La sua scomparsa è stata annunciata dalla moglie, Naomi Sheehan, la quale ha riferito come il marito se ne sia andato serenamente, circondato dall’affetto dei propri cari.

La diagnosi di malattia del motoneurone (MND) risaliva al 1° febbraio 2023. Questa grave patologia neurologica ha un decorso degenerativo che compromette progressivamente il controllo dei muscoli, influenzando funzioni vitali come il movimento, la deglutizione e la respirazione.

Nonostante la prognosi dei medici fosse particolarmente severa — lo scorso febbraio gli era stato comunicato che gli sarebbe restato solo un anno di vita — Patrick aveva mantenuto un approccio combattivo. Attraverso i suoi canali social, aveva manifestato il desiderio di voler portare a termine numerosi progetti personali e professionali, dimostrando una forza d'animo fuori dal comune fino agli ultimi istanti.

Formatosi presso l'Università di Cambridge e già membro dei prestigiosi Footlights, Michael Patrick era stimato dai colleghi per la sua eccezionale poliedricità. Oltre alla breve apparizione ne "Il Trono di Spade" (episodio 6x07), aveva recitato in produzioni di rilievo come Blue Lights, This Town e The Spectacular.

Il suo contributo artistico è stato fondamentale anche in ambito autoriale: per la BBC aveva co-firmato la serie My Left Nut, un'opera parzialmente autobiografica che ripercorreva con ironia e sensibilità alcuni ricordi della sua adolescenza.

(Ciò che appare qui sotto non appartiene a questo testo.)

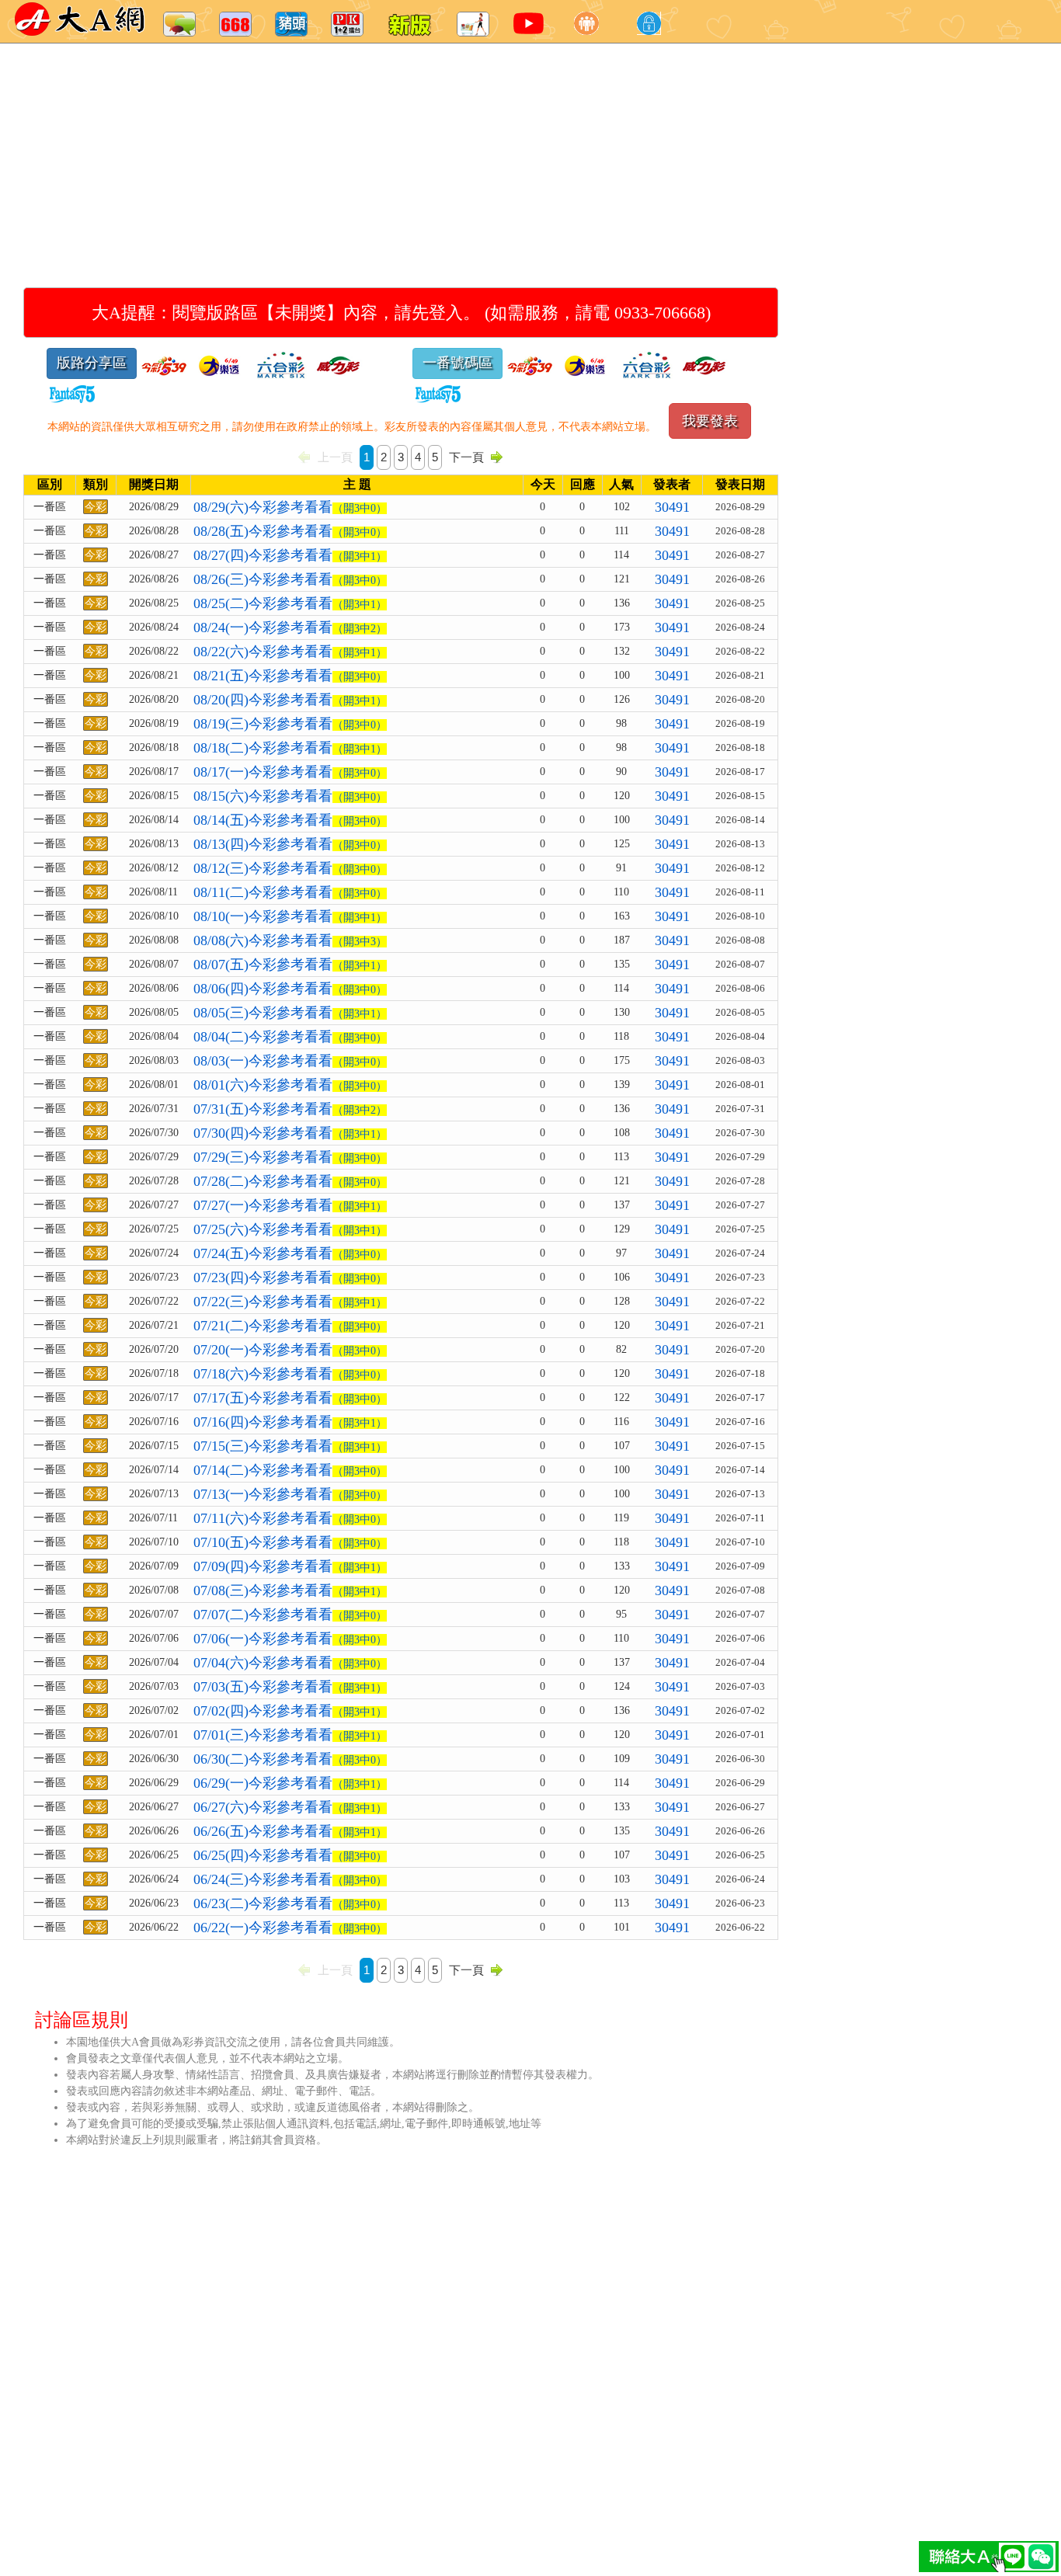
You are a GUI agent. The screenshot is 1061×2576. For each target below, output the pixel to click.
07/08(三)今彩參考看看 (290, 1590)
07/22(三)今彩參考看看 (290, 1301)
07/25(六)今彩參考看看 (290, 1229)
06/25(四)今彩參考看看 (290, 1855)
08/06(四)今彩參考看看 (290, 988)
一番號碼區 (457, 362)
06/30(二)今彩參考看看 (290, 1759)
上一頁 (335, 457)
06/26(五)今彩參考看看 (290, 1831)
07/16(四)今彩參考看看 (290, 1422)
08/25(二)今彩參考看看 (290, 603)
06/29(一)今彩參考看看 (290, 1783)
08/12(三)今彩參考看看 (290, 868)
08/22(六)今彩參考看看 (290, 651)
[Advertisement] (505, 147)
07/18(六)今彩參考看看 (290, 1374)
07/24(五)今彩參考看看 (290, 1253)
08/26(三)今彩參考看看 (290, 579)
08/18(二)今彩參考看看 (290, 748)
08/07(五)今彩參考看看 (290, 964)
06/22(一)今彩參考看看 (290, 1927)
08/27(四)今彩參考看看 (290, 555)
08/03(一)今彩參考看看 (290, 1061)
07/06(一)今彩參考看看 (290, 1638)
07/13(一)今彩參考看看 (290, 1494)
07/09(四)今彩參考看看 (290, 1566)
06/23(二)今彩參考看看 (290, 1903)
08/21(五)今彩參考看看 (290, 675)
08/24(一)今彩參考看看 (290, 627)
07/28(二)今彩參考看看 (290, 1181)
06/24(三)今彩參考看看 (290, 1879)
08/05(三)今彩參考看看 (290, 1012)
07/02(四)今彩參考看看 (290, 1711)
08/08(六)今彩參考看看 (290, 940)
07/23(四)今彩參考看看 (290, 1277)
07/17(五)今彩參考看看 (290, 1398)
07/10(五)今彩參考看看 (290, 1542)
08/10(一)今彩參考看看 (290, 916)
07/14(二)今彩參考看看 (290, 1470)
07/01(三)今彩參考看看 (290, 1735)
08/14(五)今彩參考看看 (290, 820)
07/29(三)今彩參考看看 (290, 1157)
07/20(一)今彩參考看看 (290, 1350)
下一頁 (466, 457)
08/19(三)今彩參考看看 (290, 724)
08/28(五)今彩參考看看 (290, 531)
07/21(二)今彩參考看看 (290, 1325)
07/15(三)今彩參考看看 (290, 1446)
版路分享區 (92, 362)
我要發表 (710, 421)
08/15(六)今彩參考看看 (290, 796)
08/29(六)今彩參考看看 (290, 507)
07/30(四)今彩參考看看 (290, 1133)
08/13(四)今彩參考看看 (290, 844)
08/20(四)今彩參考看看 (290, 699)
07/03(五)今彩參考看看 (290, 1687)
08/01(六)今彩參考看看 (290, 1085)
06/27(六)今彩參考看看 (290, 1807)
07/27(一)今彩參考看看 (290, 1205)
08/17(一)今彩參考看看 (290, 772)
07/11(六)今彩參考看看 (290, 1518)
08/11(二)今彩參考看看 (290, 892)
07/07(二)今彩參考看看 (290, 1614)
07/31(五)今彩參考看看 (290, 1109)
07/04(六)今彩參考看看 (290, 1662)
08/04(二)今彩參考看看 (290, 1037)
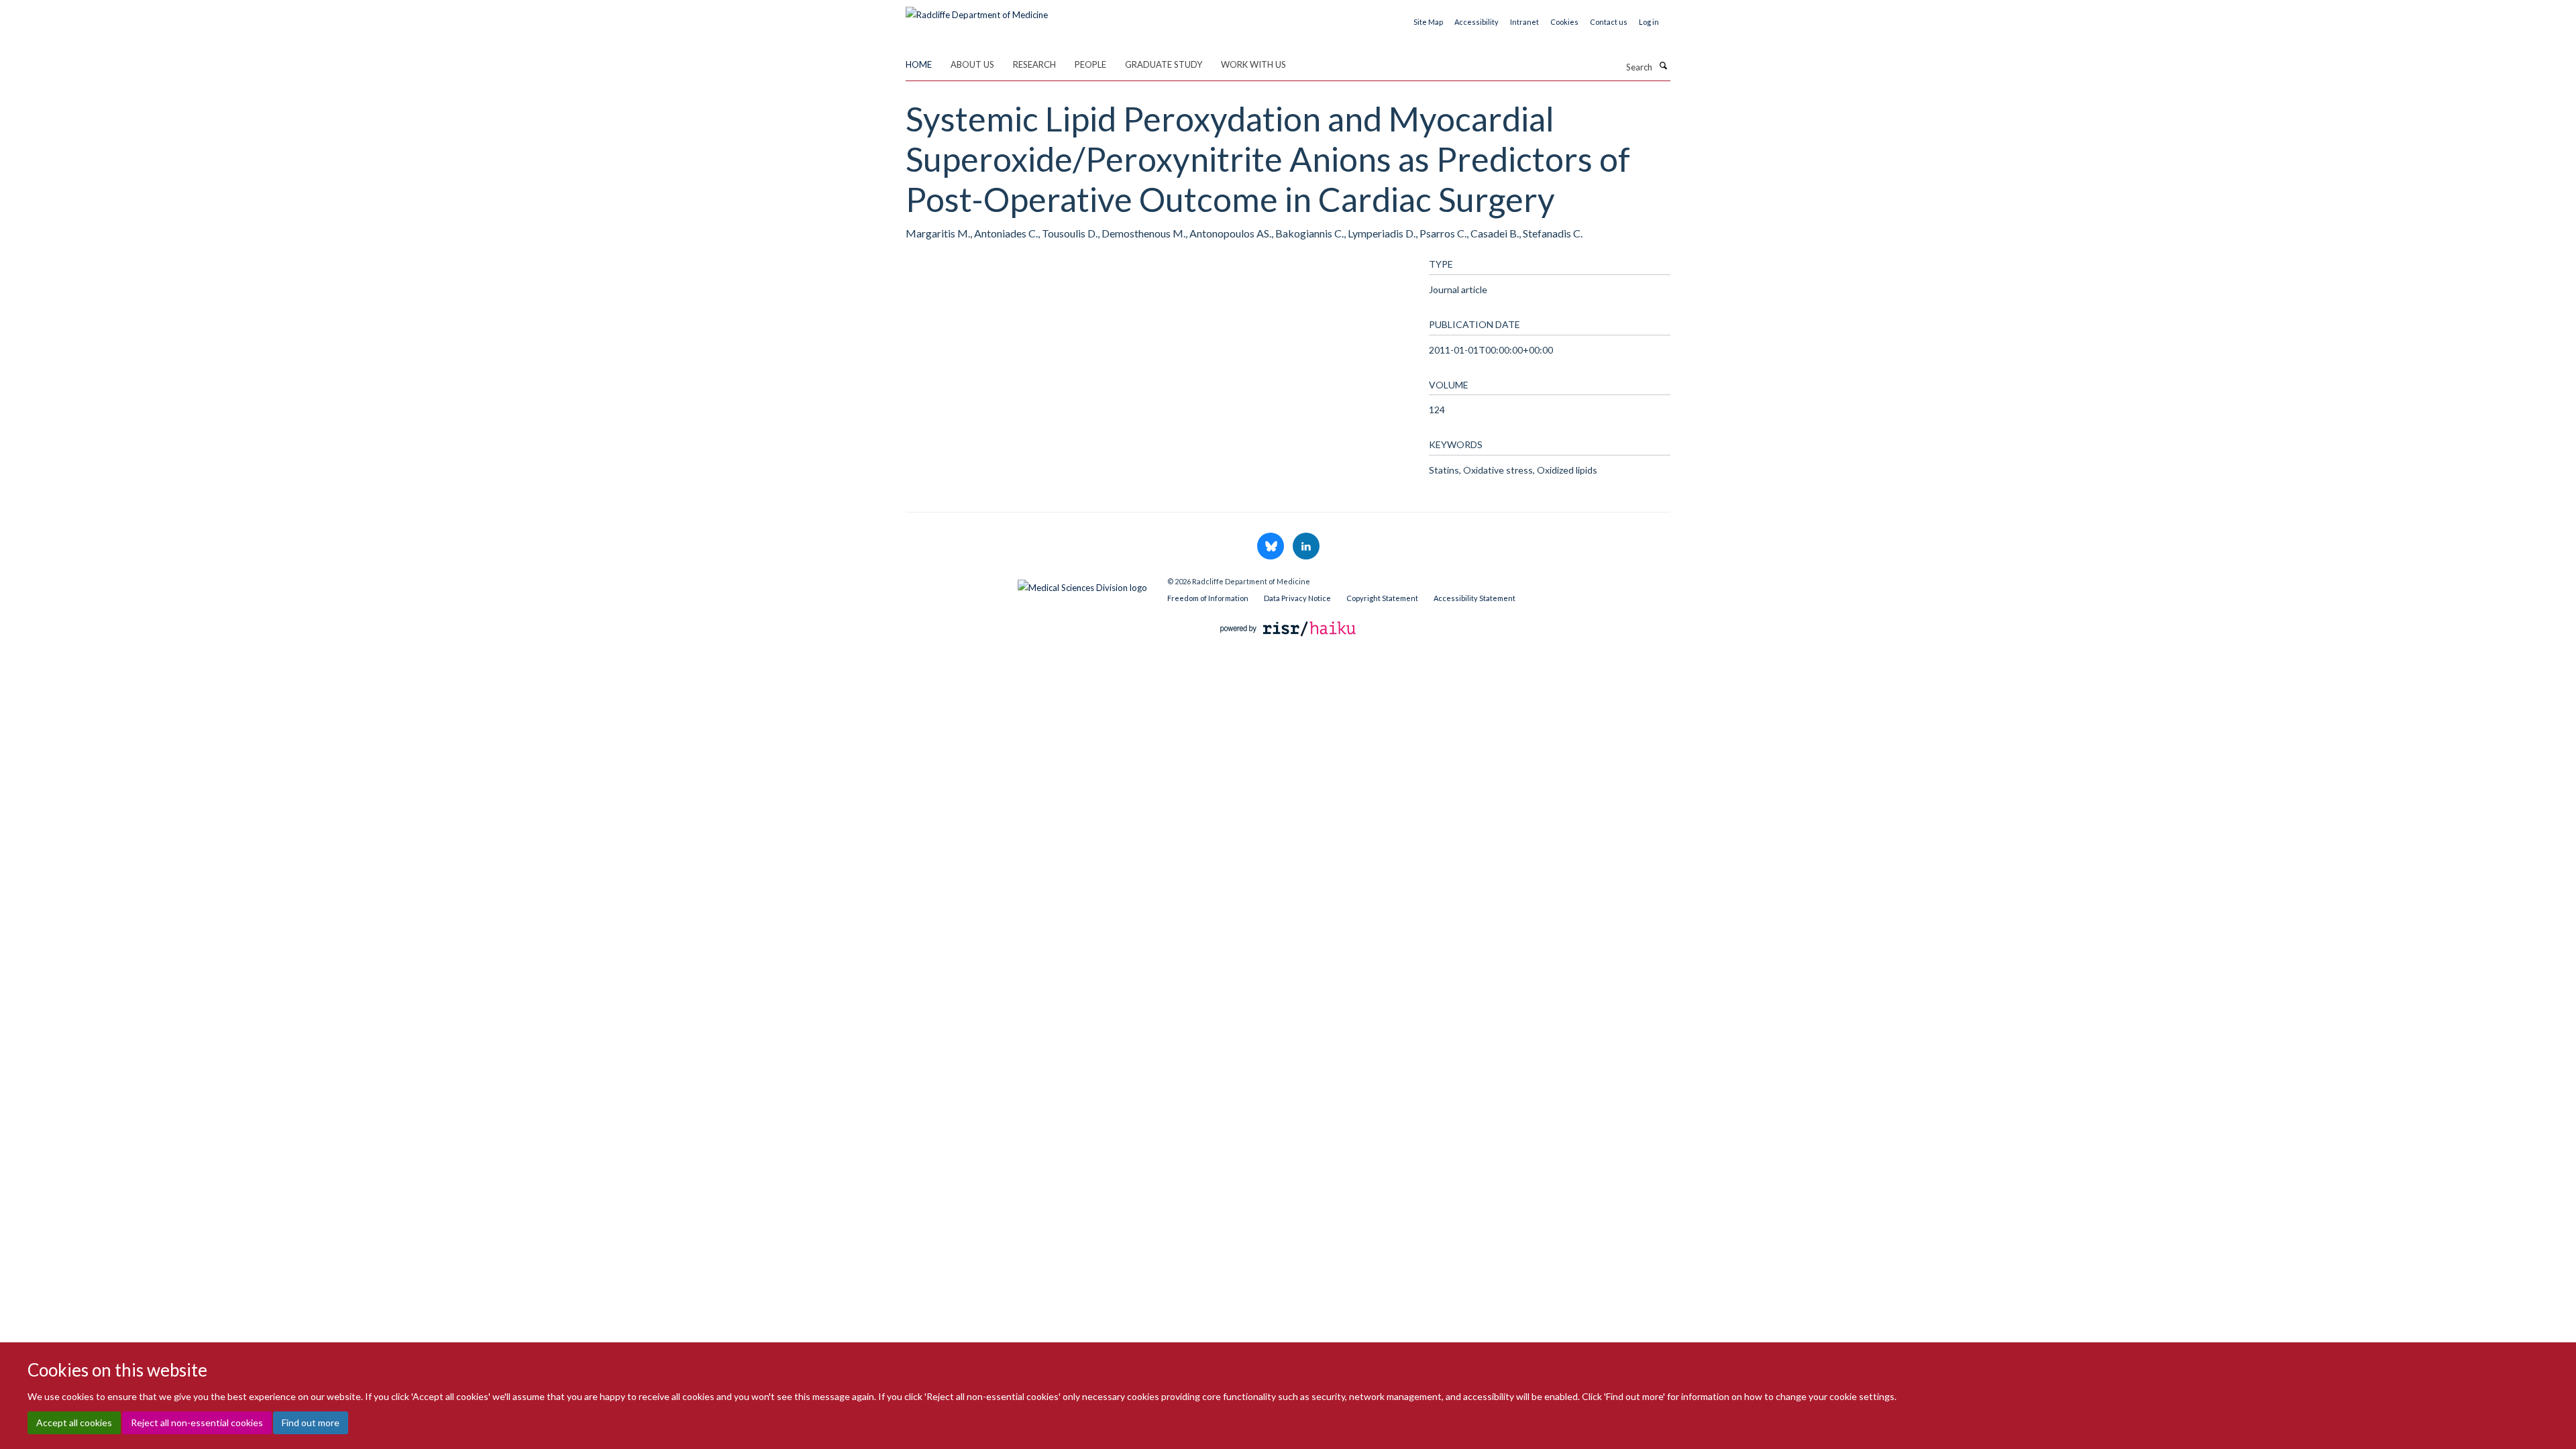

Nel rendere omaggio al marito, Naomi Sheehan ha voluto ricordare una filosofia di vita che Patrick citava spesso, riprendendo le parole dello scrittore Brendan Behan. Una riflessione che oggi funge da testamento spirituale dell'attore: l'invito a non perdersi in eccessive preoccupazioni e a concentrarsi sulle necessità essenziali della vita, come nutrirsi, bere e, soprattutto, dare e ricevere amore.